**Directions for this task:**
In the reply, include exactly the lines of the entries below from the first to the line with "Task: Click the Persoane", that line included.

**Given information:**
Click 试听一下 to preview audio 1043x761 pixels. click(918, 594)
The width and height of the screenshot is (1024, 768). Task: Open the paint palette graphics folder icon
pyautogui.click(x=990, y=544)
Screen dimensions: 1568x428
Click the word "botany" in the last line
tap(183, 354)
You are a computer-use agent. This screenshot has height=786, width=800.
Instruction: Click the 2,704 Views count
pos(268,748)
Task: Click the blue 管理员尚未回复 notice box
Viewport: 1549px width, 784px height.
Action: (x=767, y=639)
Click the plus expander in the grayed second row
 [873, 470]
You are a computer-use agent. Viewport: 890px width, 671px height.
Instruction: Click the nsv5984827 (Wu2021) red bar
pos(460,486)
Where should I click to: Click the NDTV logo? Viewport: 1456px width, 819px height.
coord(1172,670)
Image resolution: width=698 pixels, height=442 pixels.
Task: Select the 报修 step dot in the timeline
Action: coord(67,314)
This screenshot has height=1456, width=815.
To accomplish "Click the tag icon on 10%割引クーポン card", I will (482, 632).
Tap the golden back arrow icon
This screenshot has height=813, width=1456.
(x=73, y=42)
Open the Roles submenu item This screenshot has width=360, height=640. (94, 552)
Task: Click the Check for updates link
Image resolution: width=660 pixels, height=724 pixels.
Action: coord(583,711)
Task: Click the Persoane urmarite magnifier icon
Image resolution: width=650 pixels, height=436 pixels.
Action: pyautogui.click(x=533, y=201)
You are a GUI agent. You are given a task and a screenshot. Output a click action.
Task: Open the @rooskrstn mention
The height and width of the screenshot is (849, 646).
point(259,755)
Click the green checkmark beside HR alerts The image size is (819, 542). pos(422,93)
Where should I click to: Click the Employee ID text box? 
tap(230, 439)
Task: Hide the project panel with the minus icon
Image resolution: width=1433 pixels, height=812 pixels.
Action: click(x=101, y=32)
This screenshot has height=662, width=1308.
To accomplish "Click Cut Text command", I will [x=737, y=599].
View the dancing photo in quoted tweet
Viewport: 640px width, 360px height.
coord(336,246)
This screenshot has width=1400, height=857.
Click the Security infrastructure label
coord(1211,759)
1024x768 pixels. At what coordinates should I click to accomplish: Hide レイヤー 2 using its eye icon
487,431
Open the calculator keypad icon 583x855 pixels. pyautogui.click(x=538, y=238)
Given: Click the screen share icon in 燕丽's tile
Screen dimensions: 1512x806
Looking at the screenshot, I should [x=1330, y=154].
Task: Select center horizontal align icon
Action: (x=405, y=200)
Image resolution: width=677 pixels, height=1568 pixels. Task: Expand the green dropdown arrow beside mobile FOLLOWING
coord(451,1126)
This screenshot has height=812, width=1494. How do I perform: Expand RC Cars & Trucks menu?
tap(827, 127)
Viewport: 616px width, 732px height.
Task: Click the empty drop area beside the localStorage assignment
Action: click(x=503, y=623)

**Answer section:**
Click 试听一下 to preview audio 1043x761 pixels. click(918, 594)
The width and height of the screenshot is (1024, 768). Task: Open the paint palette graphics folder icon
pyautogui.click(x=990, y=544)
Screen dimensions: 1568x428
Click the word "botany" in the last line
tap(183, 354)
You are a computer-use agent. This screenshot has height=786, width=800.
Instruction: Click the 2,704 Views count
pos(268,748)
Task: Click the blue 管理员尚未回复 notice box
Viewport: 1549px width, 784px height.
Action: (x=767, y=639)
Click the plus expander in the grayed second row
 [873, 470]
You are a computer-use agent. Viewport: 890px width, 671px height.
Instruction: Click the nsv5984827 (Wu2021) red bar
pos(460,486)
Where should I click to: Click the NDTV logo? Viewport: 1456px width, 819px height.
coord(1172,670)
Image resolution: width=698 pixels, height=442 pixels.
Task: Select the 报修 step dot in the timeline
Action: coord(67,314)
This screenshot has height=1456, width=815.
To accomplish "Click the tag icon on 10%割引クーポン card", I will (482, 632).
Tap the golden back arrow icon
This screenshot has height=813, width=1456.
(x=73, y=42)
Open the Roles submenu item This screenshot has width=360, height=640. (94, 552)
Task: Click the Check for updates link
Image resolution: width=660 pixels, height=724 pixels.
Action: coord(583,711)
Task: Click the Persoane urmarite magnifier icon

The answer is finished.